Clinical Gastroenterology Vol.20 No.10(6)

Theme Current Topics on Anorectal Disorders
Title Rectal Cancer : Diagnosis and Treatment
Publish Date 2005/09
Author Kosuke Okamoto Department of Surgery (Omori), Division of General and Gastroenterological Surgery, Toho University School of Medicine
Author Tatsuo Teramoto Department of Surgery (Omori), Division of General and Gastroenterological Surgery, Toho University School of Medicine
[ Summary ] Due to the development of electronic colonoscopy, diagnosis and staging of rectal cancer has been enhanced. The number of treatment options has increased, e.g. transanal local excision, transsacral local excision, endoscopic mucosal resection, endoscopic submucosal dissection, transanal endoscopic surgery and laparoscopic operations.

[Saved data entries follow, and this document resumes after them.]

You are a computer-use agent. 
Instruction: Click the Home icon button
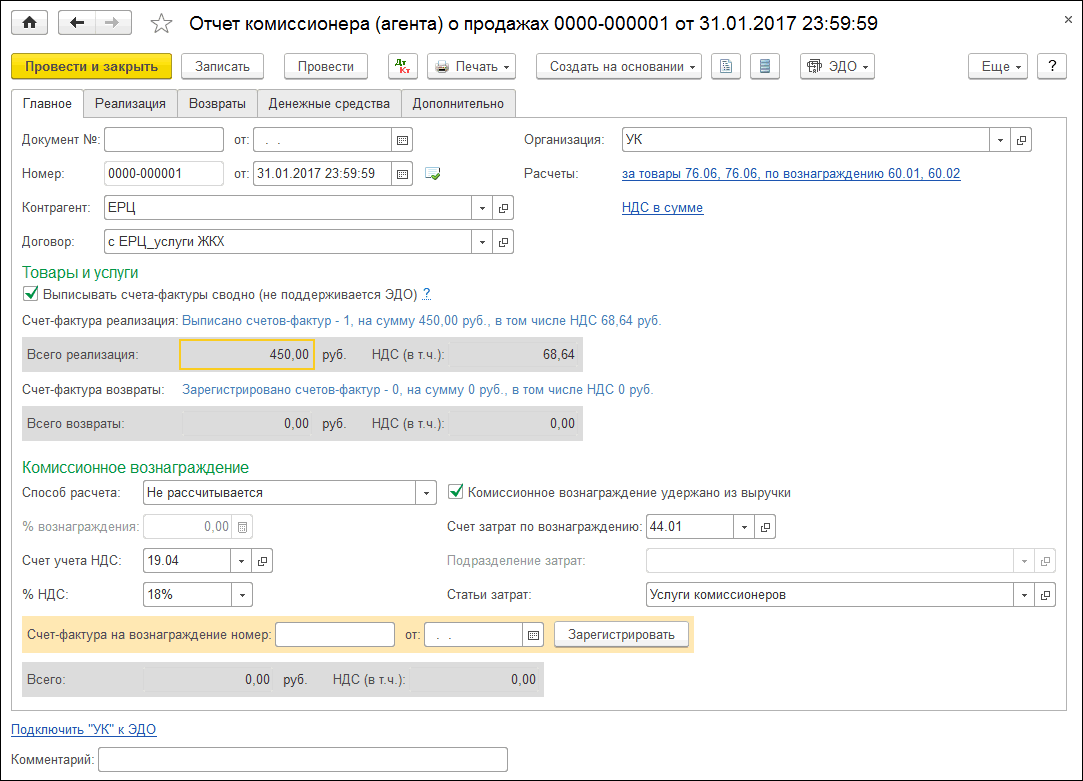(29, 22)
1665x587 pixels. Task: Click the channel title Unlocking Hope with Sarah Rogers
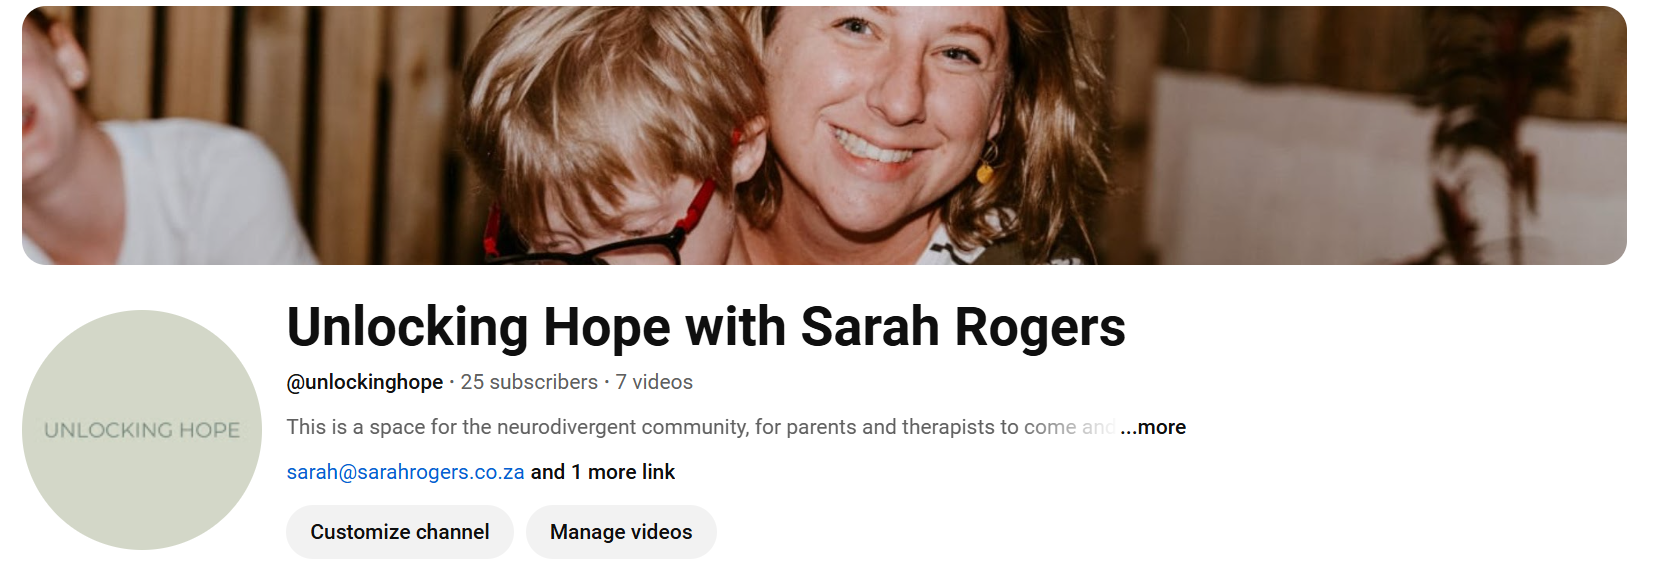pyautogui.click(x=706, y=327)
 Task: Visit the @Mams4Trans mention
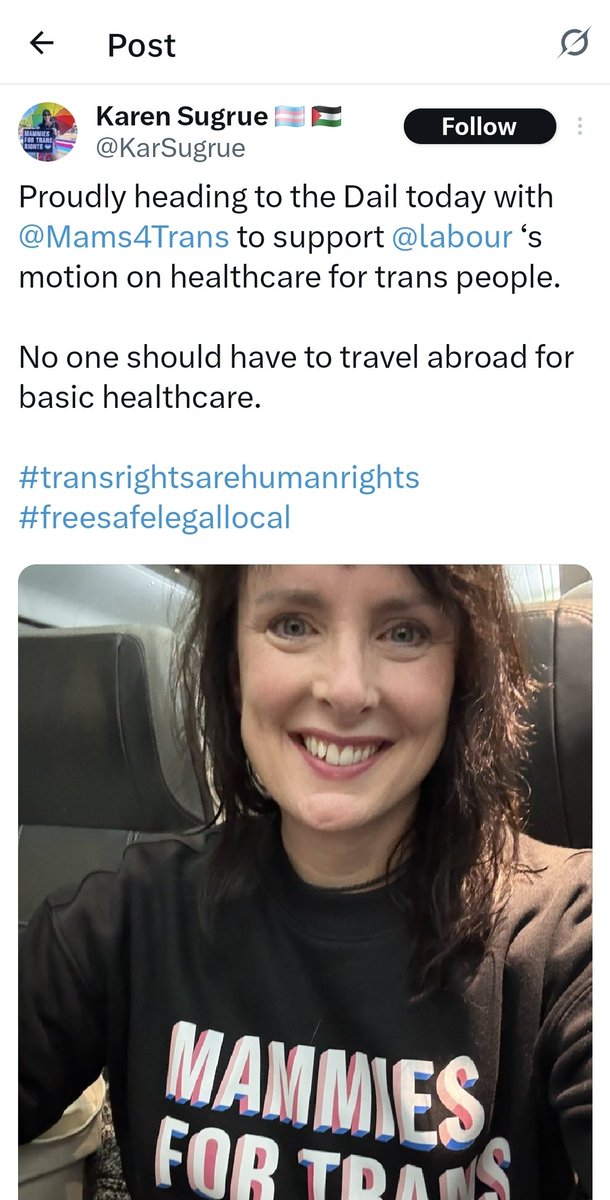[124, 239]
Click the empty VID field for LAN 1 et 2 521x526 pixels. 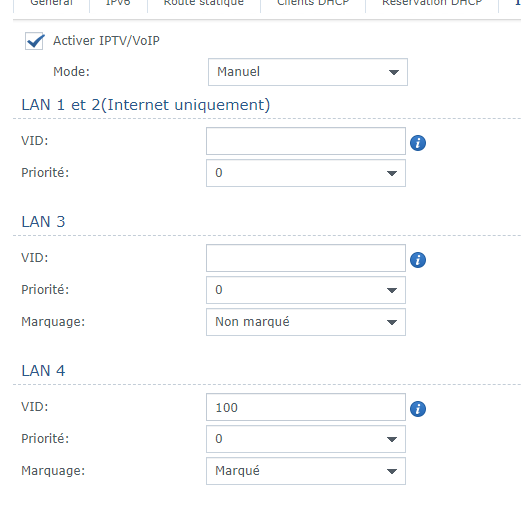tap(306, 141)
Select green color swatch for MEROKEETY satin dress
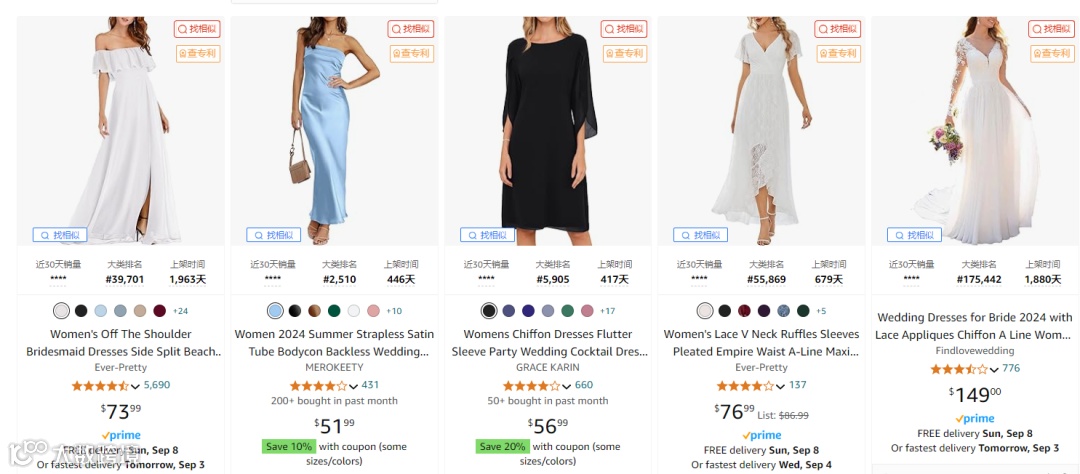 [334, 311]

Preoperative staging with high accuracy is possible using spiral CTs and high spatial MRI imaging. Total mesorectal excision enabling maximum sparing of pelvic nerves is accepted as the standard operation for rectal cancer. Per anal intersphincteric rectal resection with direct coloanal anastomosis can be an alternative to abdominoperineal resection for lower rectal cancer. Meanwhile, perineoabdominal resection is indispensable as a minimally invasive surgical option.